6 thoughts on “What Do ScrumMasters Do Again?

  1. scrimmers July 11, 2012 / 5:35 pm

    Great Post Craig.
    I was having this conversation today with an aspiring Scrum Master and said exactly what you’ve written about making yourself redundant.
    I think you’ve summarised well some of the initial indicators of someone that would make a good Scrum Master.

    Incidentally I have it on good authority that the ‘Master’ aspect of Scrum Master comes from the old Webmaster. Not sure how to interpret that.. I’m still mulling it over.

    • Craig Livings July 12, 2012 / 6:37 pm

      Cheers James. I don’t really care much for job titles anyway. I much prefer the idea of a Job Vision.

  2. Nigel July 11, 2012 / 6:06 pm

    FYI: ScrumMaster is derived from WebMaster. No one assumed that WebMaster was Peter Parker, Lord of the Interweb or a Spider. WebMaster looked after the webpages. ScrumMaster looks after the Scrum.

    • Craig Livings July 12, 2012 / 6:35 pm

      I see your point. I think it’s the separation of the words Scrum and Master that I see a lot that suggests a subtle difference in my opinion. As a result I usually combine the words.

      Do you feel that the boundaries of a ScrumMaster’s role in a company lie with Scrum? What if the biggest constraint to the effectiveness of the team sits outside Scrum? Is that still a ScrumMaster?

      I guess I feel like it could be overly descriptive. ‘Looking after the Scrum’ feels like it may only reflect part of what I feel the role entails.

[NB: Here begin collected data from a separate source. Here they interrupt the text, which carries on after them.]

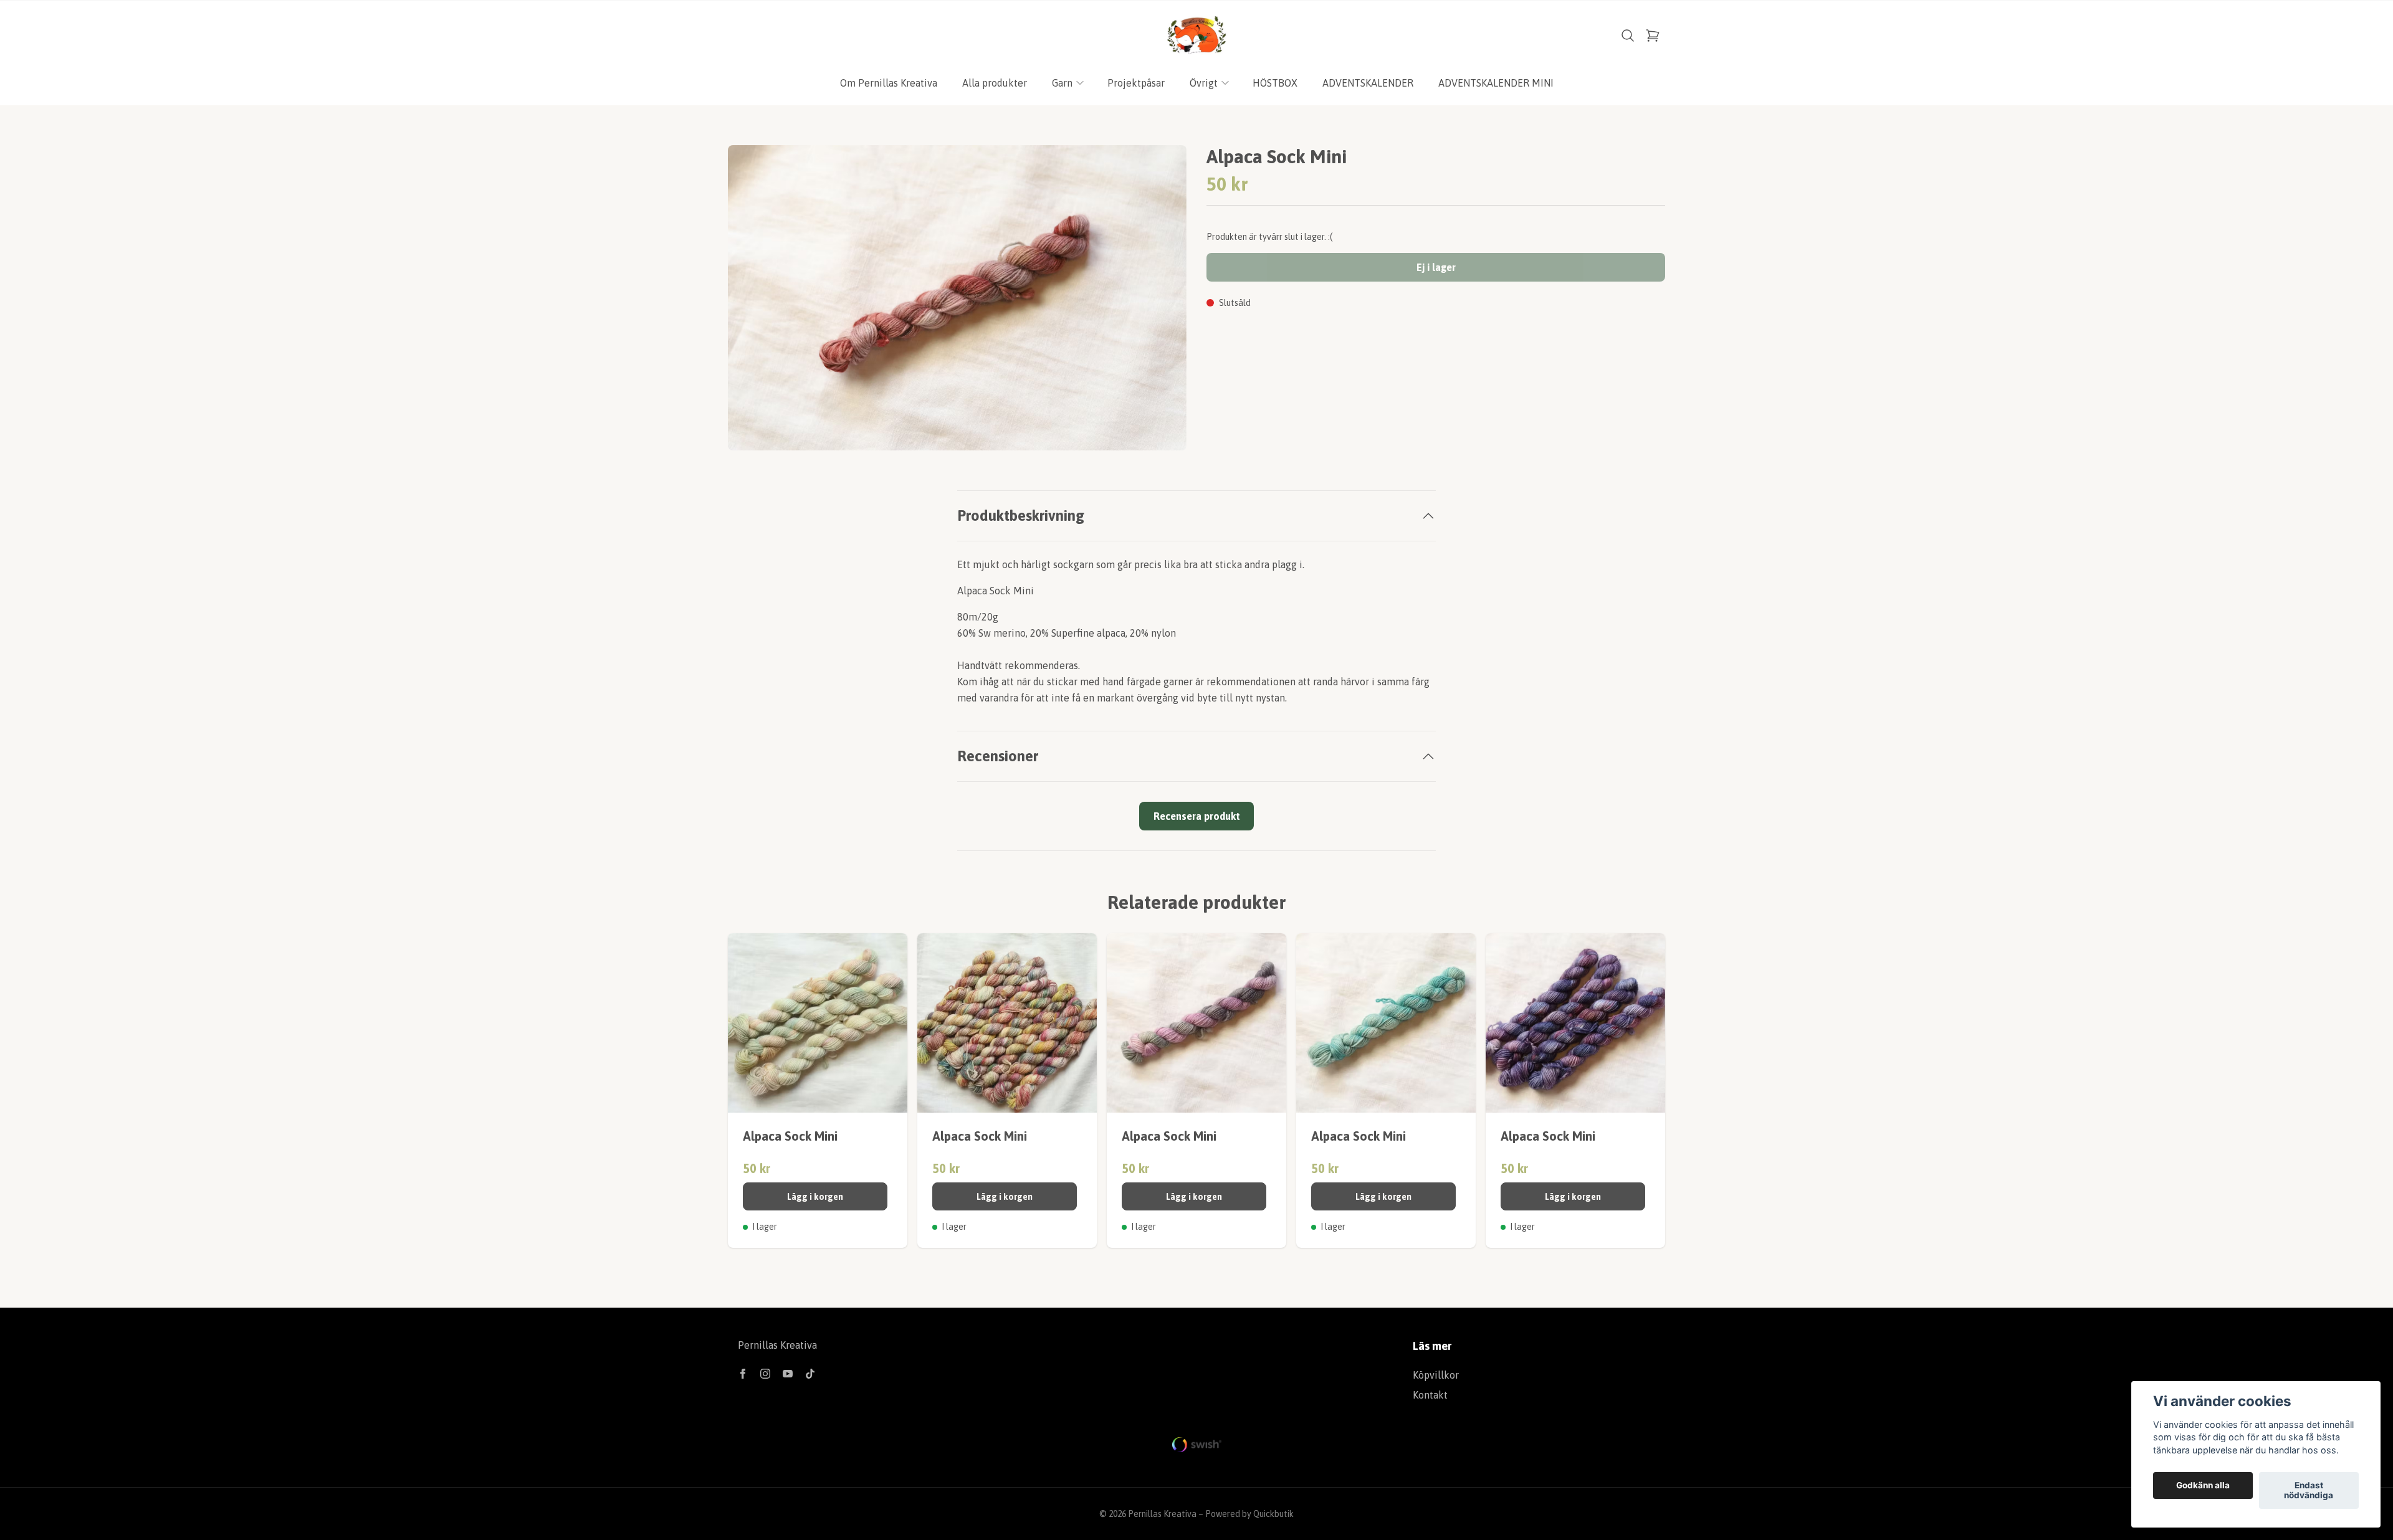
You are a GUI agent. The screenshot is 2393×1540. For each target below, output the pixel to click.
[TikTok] (810, 1374)
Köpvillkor (1436, 1375)
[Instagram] (765, 1374)
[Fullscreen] (957, 297)
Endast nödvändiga (2308, 1491)
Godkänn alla (2203, 1486)
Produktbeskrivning (1020, 515)
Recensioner (997, 756)
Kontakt (1430, 1394)
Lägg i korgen (815, 1197)
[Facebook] (743, 1374)
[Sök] (1627, 35)
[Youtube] (788, 1374)
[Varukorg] (1652, 35)
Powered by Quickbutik (1249, 1514)
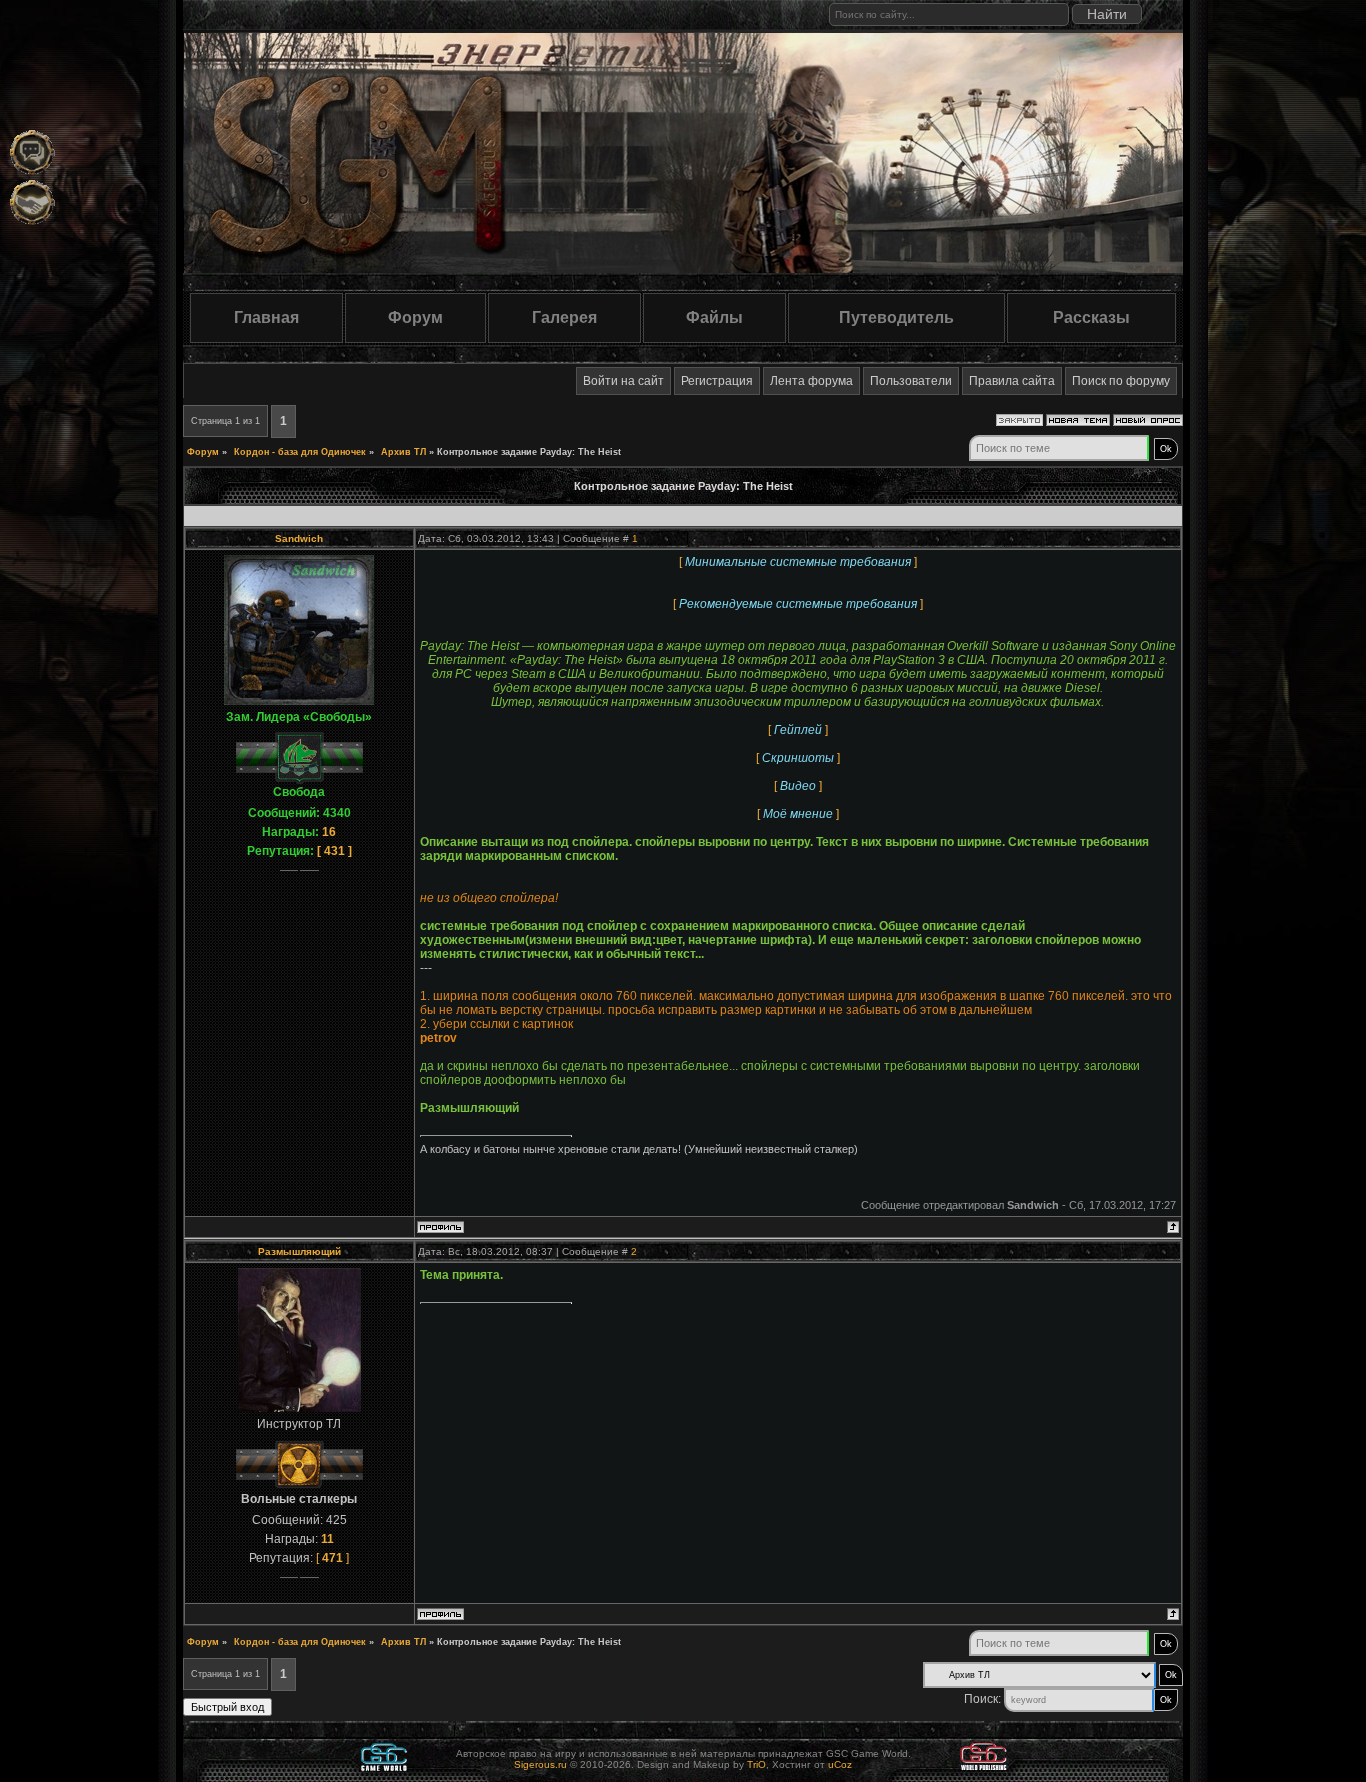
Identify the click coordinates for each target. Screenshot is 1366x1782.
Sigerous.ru (540, 1764)
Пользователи (911, 381)
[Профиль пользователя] (440, 1229)
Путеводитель (896, 317)
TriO (756, 1764)
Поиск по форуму (1121, 381)
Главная (266, 317)
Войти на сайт (623, 381)
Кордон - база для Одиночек (300, 452)
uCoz (840, 1764)
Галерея (564, 317)
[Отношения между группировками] (32, 202)
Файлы (714, 317)
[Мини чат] (32, 152)
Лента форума (811, 381)
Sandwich (299, 538)
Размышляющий (299, 1251)
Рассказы (1091, 317)
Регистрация (717, 381)
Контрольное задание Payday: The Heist (529, 452)
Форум (415, 317)
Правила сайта (1012, 381)
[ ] (334, 851)
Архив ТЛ (403, 452)
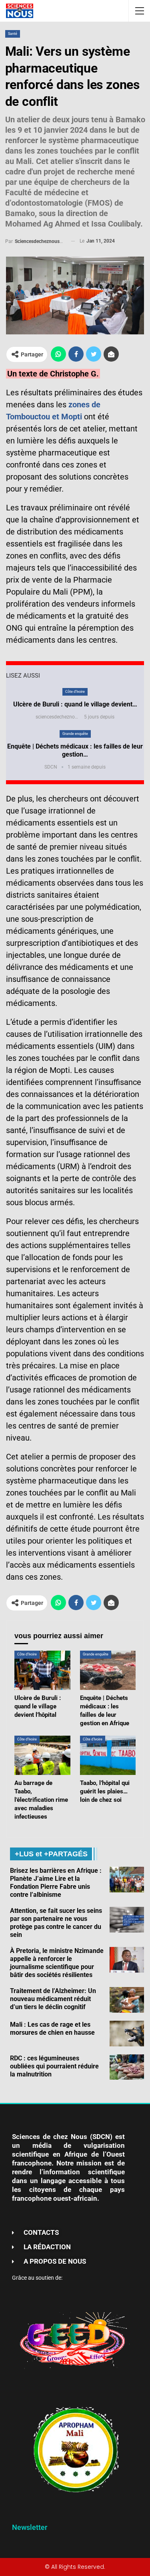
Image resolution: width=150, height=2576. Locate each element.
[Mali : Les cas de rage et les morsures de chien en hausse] (127, 2033)
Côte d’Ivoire (75, 692)
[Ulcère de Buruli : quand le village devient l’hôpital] (42, 1670)
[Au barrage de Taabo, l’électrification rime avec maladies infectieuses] (42, 1755)
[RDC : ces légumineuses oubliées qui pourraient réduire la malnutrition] (127, 2067)
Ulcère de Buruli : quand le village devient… (75, 704)
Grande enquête (75, 734)
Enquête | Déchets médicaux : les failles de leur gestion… (75, 750)
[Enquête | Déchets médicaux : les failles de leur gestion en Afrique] (108, 1670)
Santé (12, 34)
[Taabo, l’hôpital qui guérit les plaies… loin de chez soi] (108, 1755)
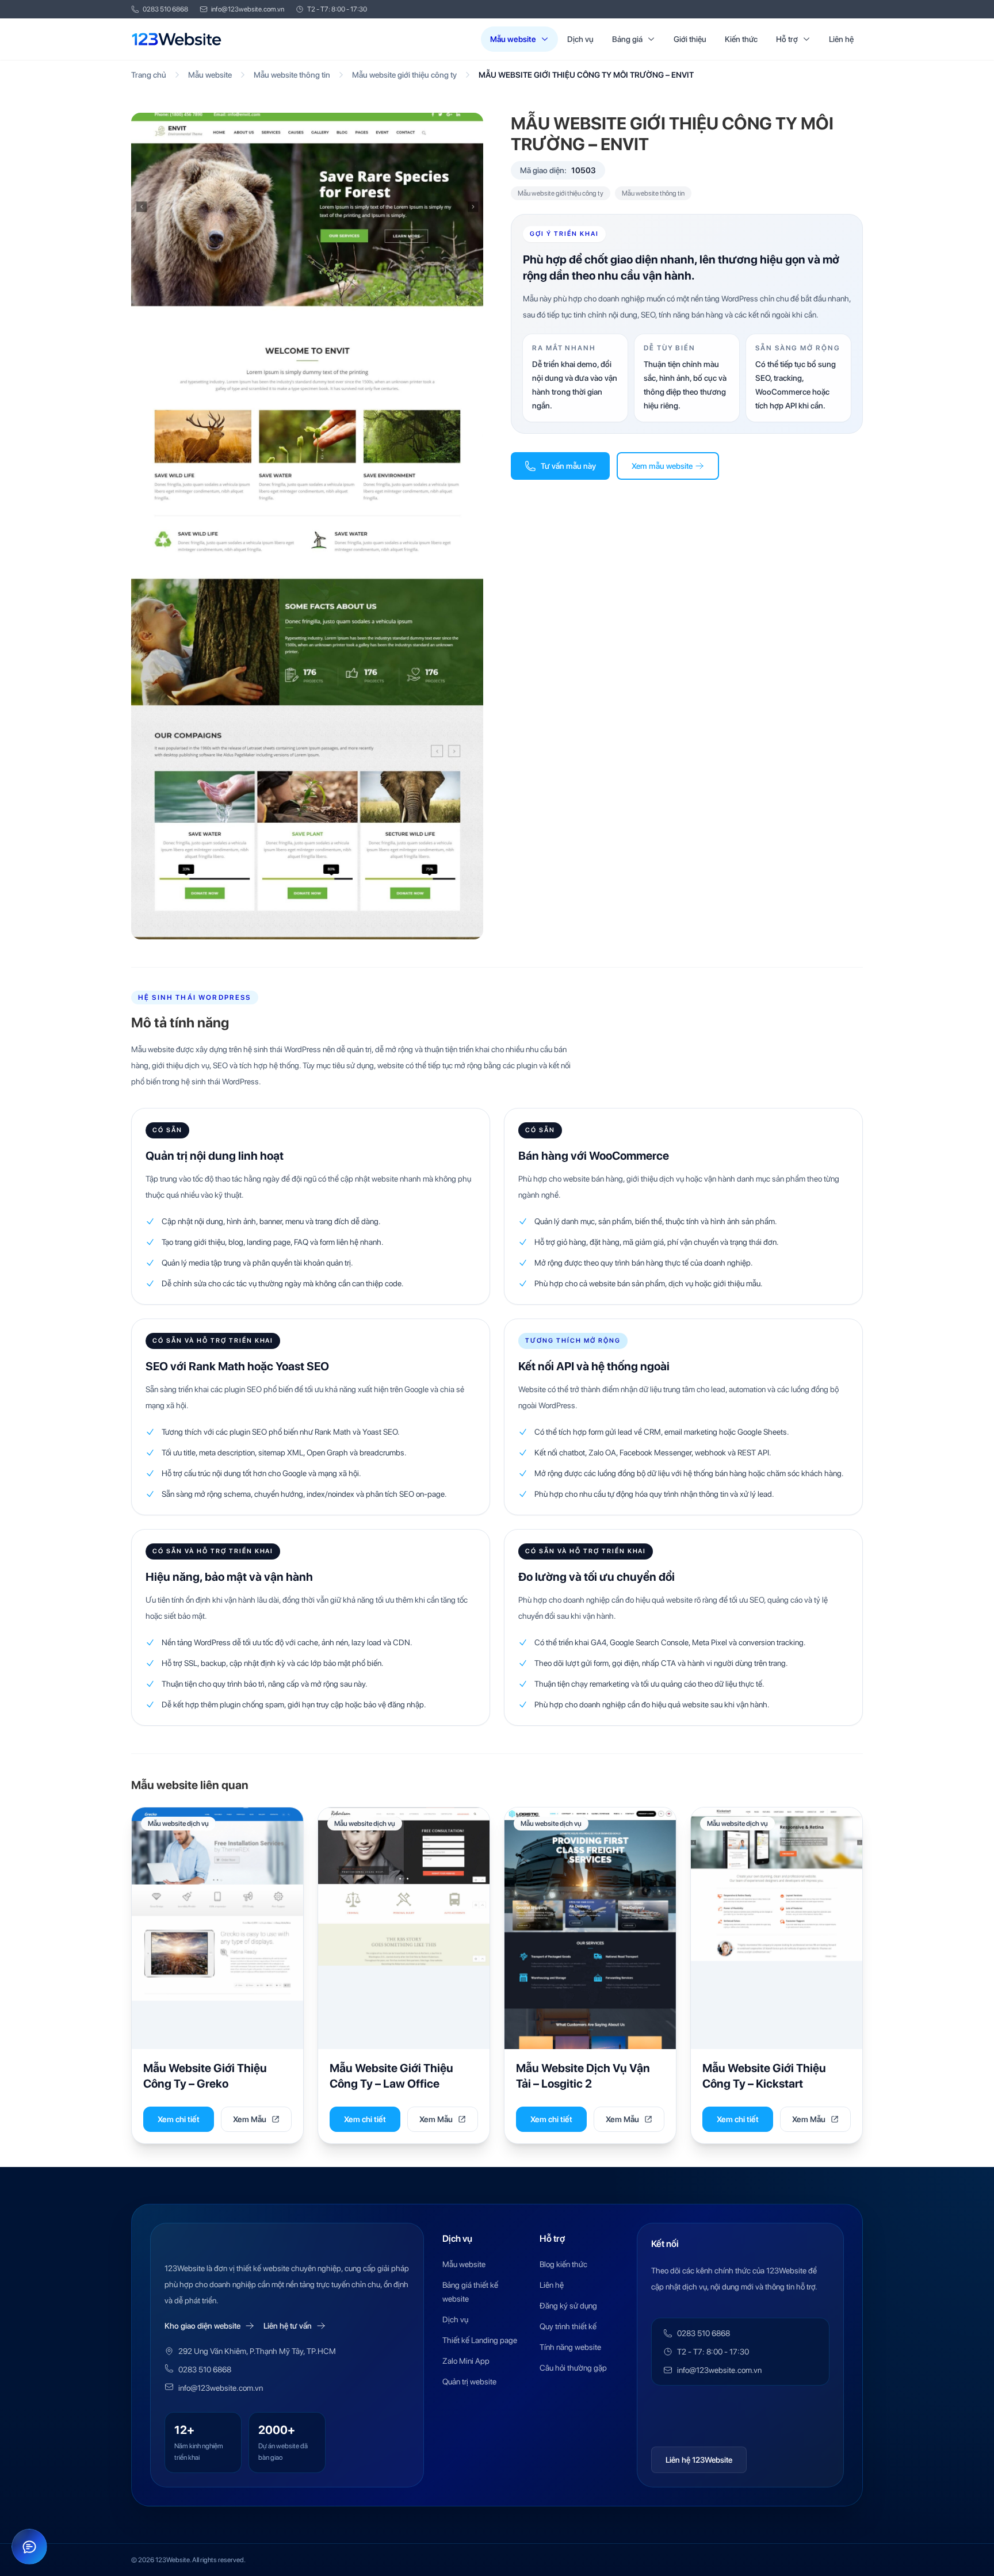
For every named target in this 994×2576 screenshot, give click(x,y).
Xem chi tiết (179, 2119)
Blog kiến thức (563, 2264)
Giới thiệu (690, 39)
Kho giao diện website (202, 2325)
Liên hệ (841, 39)
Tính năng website (570, 2347)
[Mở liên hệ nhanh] (29, 2546)
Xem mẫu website (662, 466)
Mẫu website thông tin (292, 74)
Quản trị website (469, 2381)
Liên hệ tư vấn (287, 2325)
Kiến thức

  3. Glenn Smith November 7, 2012 / 9:54 am

    I wholeheartedly agree with your comment, “As ScrumMaster I am striving to make myself redundant.” It reminds me of the quote from Nanny McPhee that is also perfectly relevant for Scrum Masters, ”When you need me but do not want me, then I must stay. When you want me but no longer need me, then I have to go”.

    I think it’s hard for lots of people new to agile to not be able to quantify what the scrum master does and how they add value, which is probably why you get the comments that they think they are Project Managers, or team secretaries etc. I don’t think though this is a scrum issue per say, but the scrum master typifies that fact you can not put a number on teamwork and collaboration.

    Maybe the agile industry is missing a trick by not finding ways to quantifiable demonstrate the value; gut feel is a leap to far for some. I’m not sure I have the answer to this, although I wish I did. It’s possible we need to look for proxy measures of success, although how these directly link to the scrum master isn’t clear.

    • Craig Livings November 7, 2012 / 12:46 pm

      Hi Glenn,

      I agree, sometimes I think we get caught up in a world of measurement and think that in order to justify something it must be quantifiable. The ScrumMaster role varies depending on the team’s effectiveness and impediments that are introduced. This makes is hard to measure successes as the work is inherently unpredictable. Daily Scrums are a good time to communicate to the team how the ScrumMaster and Product Owner are contributing to the success of the Sprint in the same way that developers/testers do.
      There may be a corporate culture around figures and measurement which needs to be reviewed. I would regard this as in impediment to the team’s success.